Thursday, January 02, 2014

Nothing to say

I write my best when I have nothing to say. No point to prove, no theory to falsify.  All of that is quite boring, and it has made it harder for me to finish what I started years ago.  I lost sight of this but I can get back to it now.

There's a reason for this.  When I'm trying to prove something, I know I can never write something as pure and sublime as the underlying truth that makes it true in the first place.  All I really want, in my human endeavour towards truth, is to experience it and be able to describe it.  That's far less ambitious and far more palatable for an audience - a mere description of truths experienced rather than a nagging reminder that the truth is more than you think.

And this explains a lot about my motivations that I couldn't understand before.  Why I cringe at the idea of applying for my masters in philosophy, but remind myself bi-weekly that's what I want to do when I'm 40.  I don't really want to do that until I'm in touch with a deeper layer of life truth.  That's why I didn't go straight into that career.  That's why I wanted to write first and foremost.

Sensations require words, the rest of the universe does well enough with mathematics.

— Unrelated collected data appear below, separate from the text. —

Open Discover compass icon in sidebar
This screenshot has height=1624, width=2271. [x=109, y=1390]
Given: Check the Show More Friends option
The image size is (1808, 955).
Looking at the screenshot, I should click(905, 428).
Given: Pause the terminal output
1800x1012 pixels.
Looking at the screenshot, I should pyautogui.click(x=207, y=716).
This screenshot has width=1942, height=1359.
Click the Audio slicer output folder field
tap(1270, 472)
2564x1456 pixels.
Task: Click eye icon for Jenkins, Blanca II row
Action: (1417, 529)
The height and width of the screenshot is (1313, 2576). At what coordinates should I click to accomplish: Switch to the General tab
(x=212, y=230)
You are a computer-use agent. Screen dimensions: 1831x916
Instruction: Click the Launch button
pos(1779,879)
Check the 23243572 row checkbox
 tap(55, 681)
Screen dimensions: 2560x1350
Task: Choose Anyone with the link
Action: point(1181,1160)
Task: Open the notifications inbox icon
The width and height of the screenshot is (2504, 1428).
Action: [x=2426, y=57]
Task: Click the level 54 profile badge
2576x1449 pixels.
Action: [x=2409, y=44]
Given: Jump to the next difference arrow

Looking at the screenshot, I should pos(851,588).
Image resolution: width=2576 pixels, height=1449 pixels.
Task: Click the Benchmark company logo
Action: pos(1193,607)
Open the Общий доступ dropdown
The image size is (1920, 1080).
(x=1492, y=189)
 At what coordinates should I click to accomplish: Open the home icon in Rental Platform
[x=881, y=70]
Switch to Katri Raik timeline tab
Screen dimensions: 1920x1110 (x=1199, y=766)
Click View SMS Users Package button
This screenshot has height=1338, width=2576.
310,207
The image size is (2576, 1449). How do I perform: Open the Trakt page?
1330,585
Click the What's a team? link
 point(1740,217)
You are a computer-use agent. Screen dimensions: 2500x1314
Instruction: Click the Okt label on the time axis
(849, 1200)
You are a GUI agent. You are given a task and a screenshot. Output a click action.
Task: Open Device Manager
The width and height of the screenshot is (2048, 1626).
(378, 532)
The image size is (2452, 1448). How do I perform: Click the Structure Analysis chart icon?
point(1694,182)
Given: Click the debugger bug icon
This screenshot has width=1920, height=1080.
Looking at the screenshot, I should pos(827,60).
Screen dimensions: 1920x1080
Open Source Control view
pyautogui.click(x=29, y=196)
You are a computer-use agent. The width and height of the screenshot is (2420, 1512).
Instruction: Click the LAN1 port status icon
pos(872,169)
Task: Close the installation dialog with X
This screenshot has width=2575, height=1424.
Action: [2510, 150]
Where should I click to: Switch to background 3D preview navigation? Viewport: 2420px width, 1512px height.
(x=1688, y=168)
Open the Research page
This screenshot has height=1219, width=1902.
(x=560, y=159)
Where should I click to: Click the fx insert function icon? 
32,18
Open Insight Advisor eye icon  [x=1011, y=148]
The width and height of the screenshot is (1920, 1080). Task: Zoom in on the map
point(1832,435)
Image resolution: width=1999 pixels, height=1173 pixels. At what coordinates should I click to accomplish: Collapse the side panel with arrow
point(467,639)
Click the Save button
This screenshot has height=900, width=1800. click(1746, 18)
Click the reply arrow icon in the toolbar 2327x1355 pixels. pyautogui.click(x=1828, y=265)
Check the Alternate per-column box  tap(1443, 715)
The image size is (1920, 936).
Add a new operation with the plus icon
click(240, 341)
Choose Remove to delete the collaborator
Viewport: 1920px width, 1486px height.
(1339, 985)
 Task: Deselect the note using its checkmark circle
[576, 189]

But there are no sensations without experience.  And I don't doubt that I have experienced the many fictions that swim in my head.  These feelings are not neurons.  But with these experiences of the mind that I embark to put in print over the next 2 months and onward, I need to give myself to them.  Certain experiences, perhaps all experiences that are a benefit, require your permission to truly affect you.  For the next little while, it's signal through the noise, as I give myself to my thoughts.